While today most countries regard public executions with distaste, they have been practiced at some point in history nearly everywhere. At many points in the past, public executions were preferred to executions behind closed doors because of their capacity for deterrence. However, the actual efficacy of this form of terror is disputed. They also allowed the convicted the opportunity to make a final speech, gave the state the chance to display its power in front of those who fell under its jurisdiction, and granted the public what was considered to be a great spectacle.

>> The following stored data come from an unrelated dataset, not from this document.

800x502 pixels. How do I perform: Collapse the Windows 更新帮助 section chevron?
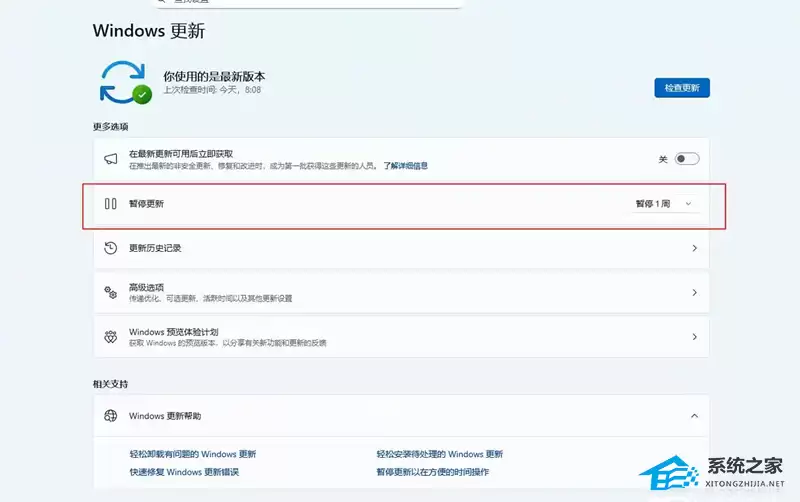click(694, 415)
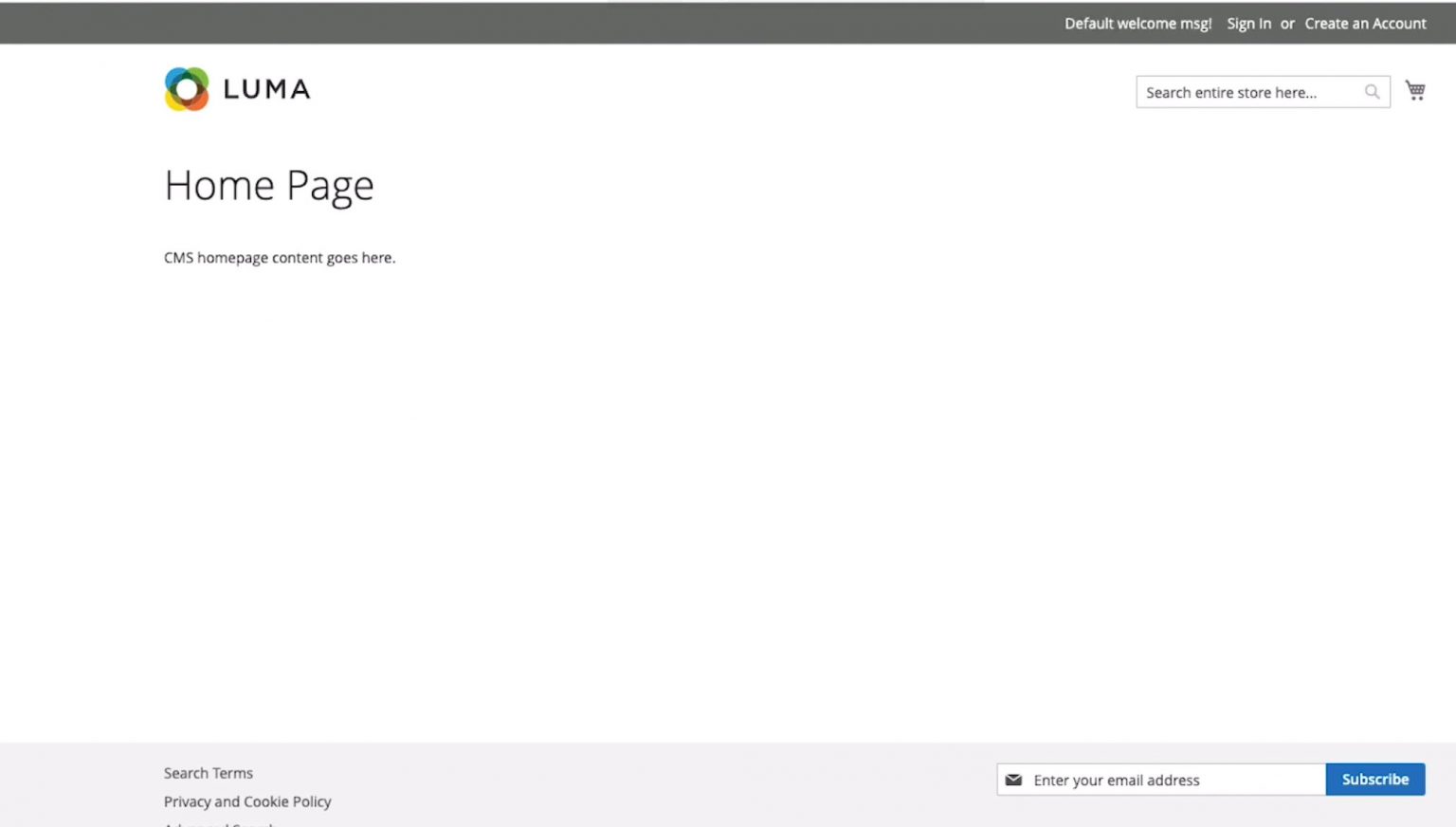Open the Privacy and Cookie Policy link
Screen dimensions: 1456x827
247,801
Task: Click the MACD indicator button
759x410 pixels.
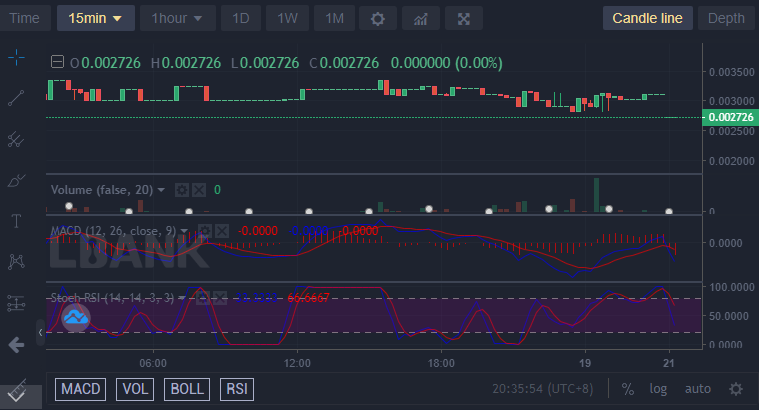Action: click(82, 388)
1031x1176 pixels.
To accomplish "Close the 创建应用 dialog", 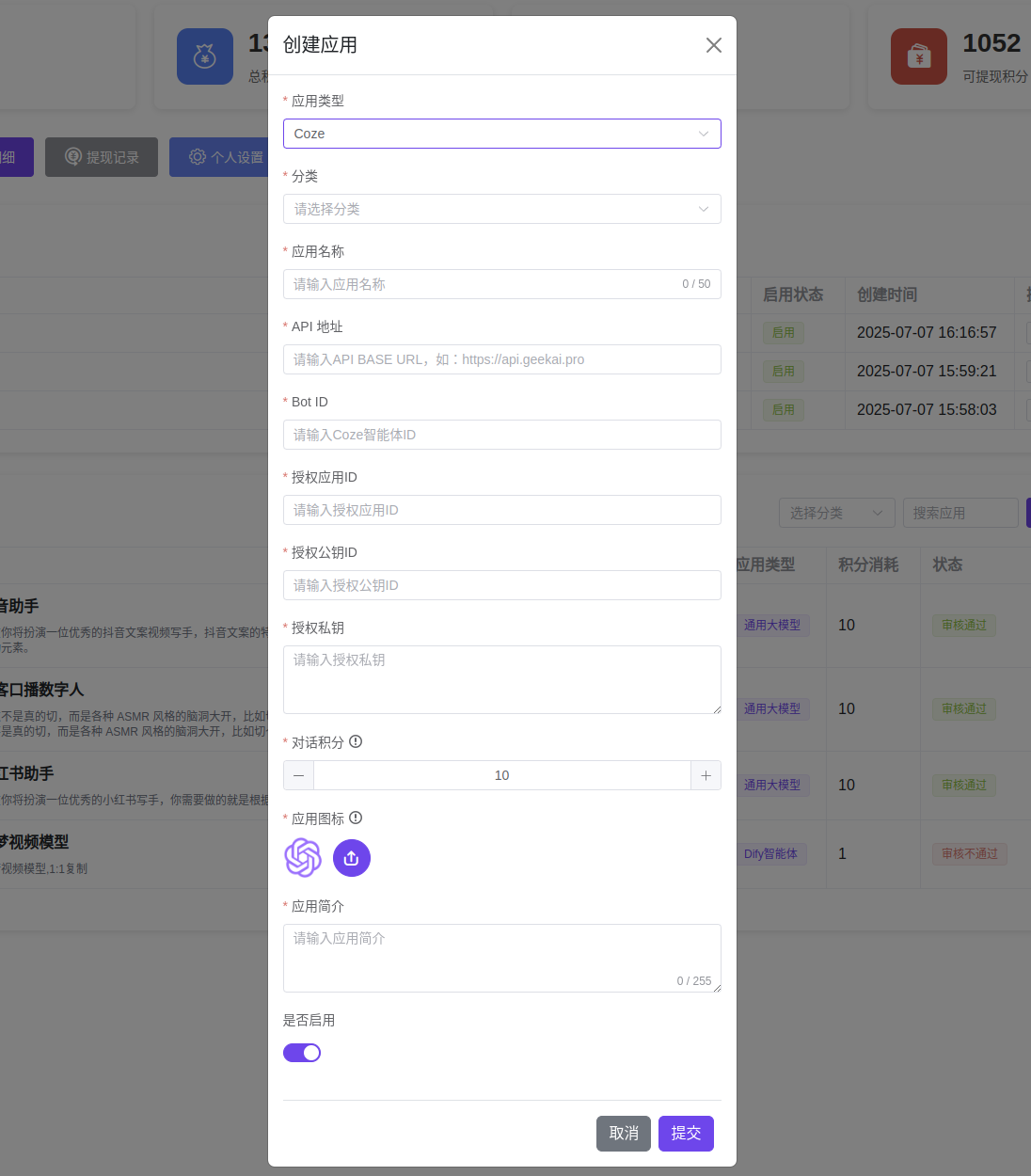I will coord(713,45).
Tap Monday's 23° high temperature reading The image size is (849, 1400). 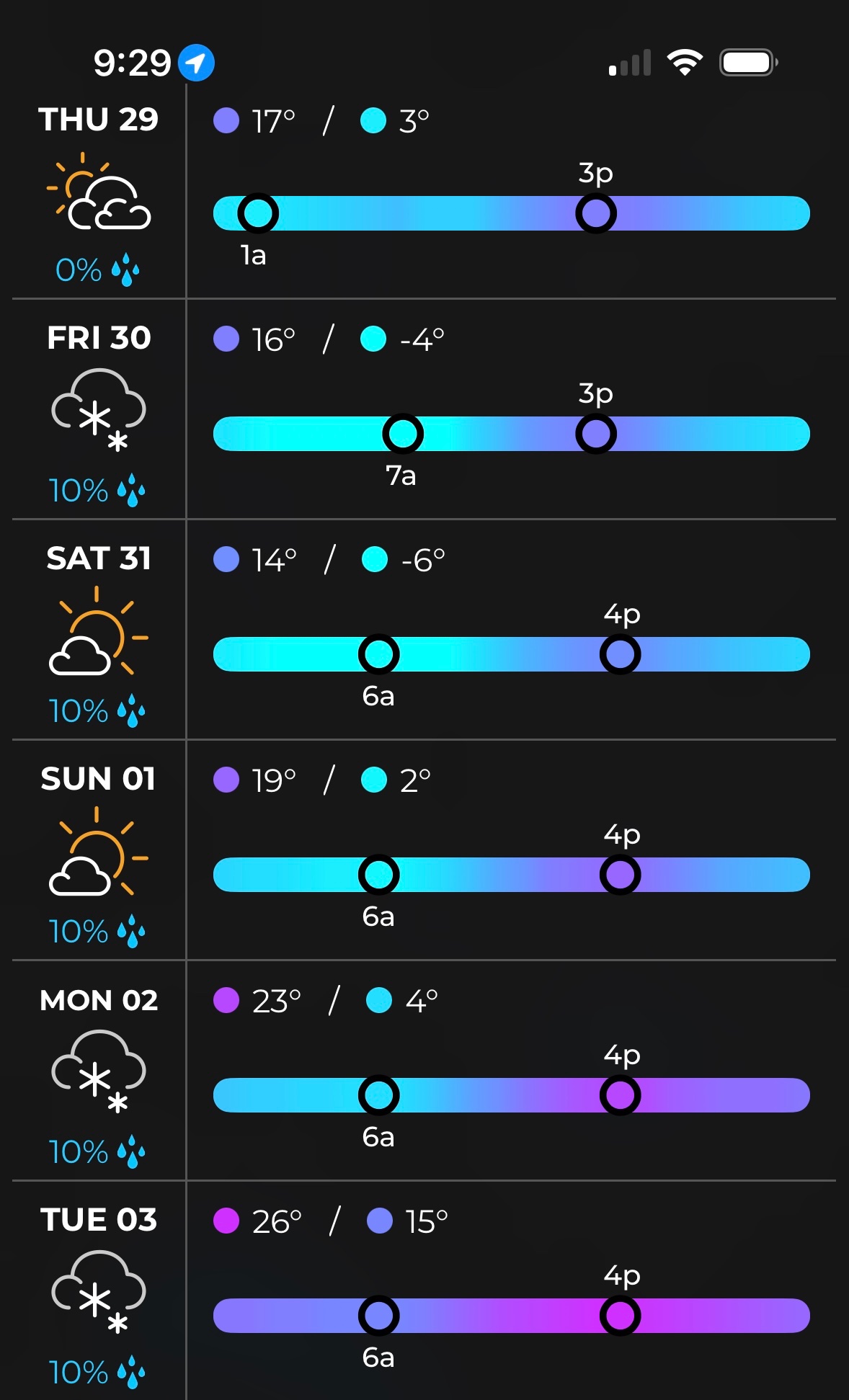tap(276, 1001)
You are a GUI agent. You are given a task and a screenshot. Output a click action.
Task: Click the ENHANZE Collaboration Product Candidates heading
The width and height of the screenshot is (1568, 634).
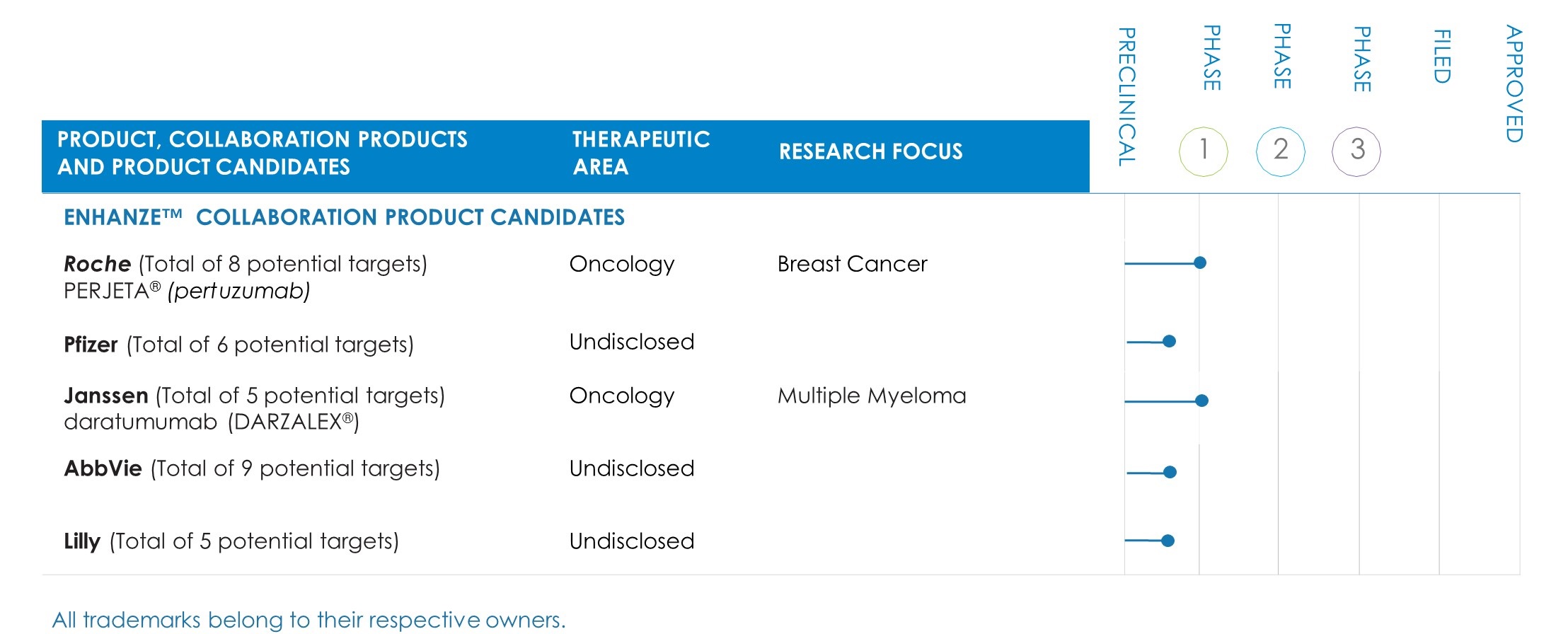tap(344, 217)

Public executions also permitted the state to project its superiority over political opponents.

History

The ancient world 
People were crucified in ancient Macedonia, Persia, Jerusalem, Phoenicia, Rome, and Carthage.

China 
Public executions were common in China from at least the Tang Dynasty.

In modern China, hundreds of thousands of people were executed during the Cultural Revolution.

Medieval Islam 
There are reports of public executions in early Islam, especially for sodomy.

Medieval Europe 
Documented public executions date back to at least the late medieval period, and peaked in the later sixteenth century. This peak was due in part to the witch trials of the early modern period. In the late Middle Ages, executions used increasingly brutal methods designed to inflict pain on the victim while still alive and to generate a spectacle in order to deter others from committing crimes.The cruelty of the mode of execution (including the amount victims were tortured before the actual execution) was also more or less extreme depending on the crime itself. Punishments often invoked the "purifying" powers of earth (burial), water (drowning), and fire (burning alive). Victims were also decapitated, quartered, hanged, and beaten. Bodies or body parts were often displayed in public places and authorities took pains to ensure that remains would stay visible for as long as possible.

However, the death penalty was not used in all parts of Europe. Vladimir the Great abolished the death penalty in Kievan Rus' following his conversion to Christianity in 988.

Modern Europe 
During the seventeenth century, premortem torture was used increasingly less, and instead bodies were desecrated after death and for display purposes. By the beginning of the eighteenth century, the number of capital punishments in Western Europe had fallen by about 85% from the previous century as the legal system shifted toward one that considered human rights as well as a more rational approach to criminal justice that centered around identifying the best methods for deterrence. However, there were several resurgences throughout the eighteenth and nineteenth centuries, especially during times of social unrest. Executions were condemned by eighteenth-century Enlightenment thinkers like Jeremy Bentham and Cesare Beccaria. Enlightenment thinkers were not universally opposed to public executions, however—many anatomists found executions useful because they supplied healthy body parts to study and experiment on. People also found postmortem torture (which was typically part of a public execution) disrespectful to the dead and believed that it could prevent the victim from getting into heaven.

The first modern abolition of capital punishment was in Tuscany in 1786.

In Europe, the 19th and early 20th centuries saw a shift away from the spectacle of public capital punishment and toward private executions and the deprivation of liberty (e.g. incarceration, probation, community service, etc). This coincided with a general tendency to shield all death from public view.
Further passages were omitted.